--- TAREA 1 ---
En el fragmento sobre Lea, ¿qué regalo se recuerda haber traído de Turquía?
--- TAREA 2 ---
Duplique el pasaje del fragmento sobre Lea que se abre con las palabras que contienen "Se estableció entre" y se cierra con "yo estaba pensando.".

--- EXTRACTO DEL DOCUMENTO ---
Se estableció entre nosotros una especie de familiaridad no basada en la sangre ni en la posesión de secretos compartidos sino mas bien en mutuas admiraciones, en una profunda empatía que se fortalecía y daba pruebas de su autenticidad cada vez que alternábamos, concitando mi atención ese gesto muy suyo de hablarme como si al mismo tiempo estuviera oyendo lo que yo estaba pensando.
Me sentía tan comprometido con la generosidad que me prodigaba, que cuando me encontraba de viaje por Estambul, Alejandría o Marraquech pensaba a menudo en las cosas que podían halagarle, y de momento recuerdo haberle traído una vez de Turquía una exótica mermelada a base de pétalos de rosa, de Egipto un brazalete de Swaroski y de una fábrica de Alicante un excelente turrón artesanal.
Cuando el 19 de mayo último llamé a su casa porque extrañaba su felicitación al final de la mañana, me respondieron que estaba “delicadita” de salud en un hospital de Miami y esta forma muy femenina de expresar la verdadera gravedad de su caso me hizo pensar en lo peor que fue confirmado al conversar con Don Carlos al día siguiente: Pedro, Lea falleció ayer.

Entradas de datos guardadas
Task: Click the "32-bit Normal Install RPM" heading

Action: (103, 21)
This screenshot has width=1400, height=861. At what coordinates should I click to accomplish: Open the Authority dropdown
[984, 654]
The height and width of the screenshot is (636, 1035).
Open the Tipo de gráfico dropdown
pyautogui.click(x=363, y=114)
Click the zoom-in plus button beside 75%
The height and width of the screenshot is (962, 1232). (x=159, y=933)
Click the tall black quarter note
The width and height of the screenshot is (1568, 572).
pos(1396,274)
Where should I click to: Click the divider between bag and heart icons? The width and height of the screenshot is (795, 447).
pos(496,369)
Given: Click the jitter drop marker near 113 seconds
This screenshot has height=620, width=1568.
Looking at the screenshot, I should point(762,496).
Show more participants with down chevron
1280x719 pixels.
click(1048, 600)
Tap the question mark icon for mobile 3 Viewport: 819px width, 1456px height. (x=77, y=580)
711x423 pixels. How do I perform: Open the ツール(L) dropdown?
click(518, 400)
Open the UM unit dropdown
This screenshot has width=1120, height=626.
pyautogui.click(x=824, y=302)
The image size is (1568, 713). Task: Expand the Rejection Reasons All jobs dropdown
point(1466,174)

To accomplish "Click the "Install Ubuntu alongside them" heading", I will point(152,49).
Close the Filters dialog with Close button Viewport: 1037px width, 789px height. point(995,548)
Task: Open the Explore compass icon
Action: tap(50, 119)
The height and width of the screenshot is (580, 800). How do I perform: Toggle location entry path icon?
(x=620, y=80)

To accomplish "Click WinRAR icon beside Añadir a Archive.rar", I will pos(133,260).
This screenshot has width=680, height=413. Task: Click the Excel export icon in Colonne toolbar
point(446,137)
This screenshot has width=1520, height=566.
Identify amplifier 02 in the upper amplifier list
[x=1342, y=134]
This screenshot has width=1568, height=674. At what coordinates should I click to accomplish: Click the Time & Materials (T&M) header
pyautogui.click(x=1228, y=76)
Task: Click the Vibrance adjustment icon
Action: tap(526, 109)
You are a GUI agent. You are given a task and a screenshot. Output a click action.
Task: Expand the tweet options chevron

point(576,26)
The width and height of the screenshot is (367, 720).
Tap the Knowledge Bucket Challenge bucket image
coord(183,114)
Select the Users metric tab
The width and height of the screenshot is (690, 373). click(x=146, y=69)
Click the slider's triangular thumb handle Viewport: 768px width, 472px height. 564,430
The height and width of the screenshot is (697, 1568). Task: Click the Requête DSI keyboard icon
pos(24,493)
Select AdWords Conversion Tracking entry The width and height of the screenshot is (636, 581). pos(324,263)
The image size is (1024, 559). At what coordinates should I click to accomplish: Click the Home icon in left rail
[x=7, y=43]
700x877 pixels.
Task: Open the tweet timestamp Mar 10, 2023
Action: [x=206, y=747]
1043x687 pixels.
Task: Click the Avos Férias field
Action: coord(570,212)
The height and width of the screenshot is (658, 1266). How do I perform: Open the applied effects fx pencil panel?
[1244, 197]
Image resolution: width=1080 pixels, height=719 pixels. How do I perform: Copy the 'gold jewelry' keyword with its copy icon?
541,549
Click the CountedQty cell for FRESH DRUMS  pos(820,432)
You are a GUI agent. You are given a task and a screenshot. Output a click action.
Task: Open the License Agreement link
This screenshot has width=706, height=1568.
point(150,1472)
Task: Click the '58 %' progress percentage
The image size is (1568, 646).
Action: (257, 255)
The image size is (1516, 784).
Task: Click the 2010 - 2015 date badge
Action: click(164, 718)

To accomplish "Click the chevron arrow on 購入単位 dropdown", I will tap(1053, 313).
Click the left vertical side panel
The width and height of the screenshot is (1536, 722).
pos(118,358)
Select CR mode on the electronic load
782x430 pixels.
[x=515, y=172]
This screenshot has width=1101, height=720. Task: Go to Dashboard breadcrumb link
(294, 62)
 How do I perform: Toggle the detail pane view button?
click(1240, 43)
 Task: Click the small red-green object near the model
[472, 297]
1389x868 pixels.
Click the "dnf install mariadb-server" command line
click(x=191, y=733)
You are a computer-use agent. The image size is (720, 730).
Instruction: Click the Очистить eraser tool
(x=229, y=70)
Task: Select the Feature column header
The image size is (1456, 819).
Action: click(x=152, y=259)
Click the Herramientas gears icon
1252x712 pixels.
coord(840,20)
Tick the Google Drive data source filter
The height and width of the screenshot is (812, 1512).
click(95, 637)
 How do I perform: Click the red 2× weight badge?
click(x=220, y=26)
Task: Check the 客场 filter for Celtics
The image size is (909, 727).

--- SOLUCIÓN DESARROLLADA 1 ---
Una exótica mermelada a base de pétalos de rosa.

--- SOLUCIÓN DESARROLLADA 2 ---
Se estableció entre nosotros una especie de familiaridad no basada en la sangre ni en la posesión de secretos compartidos sino mas bien en mutuas admiraciones, en una profunda empatía que se fortalecía y daba pruebas de su autenticidad cada vez que alternábamos, concitando mi atención ese gesto muy suyo de hablarme como si al mismo tiempo estuviera oyendo lo que yo estaba pensando.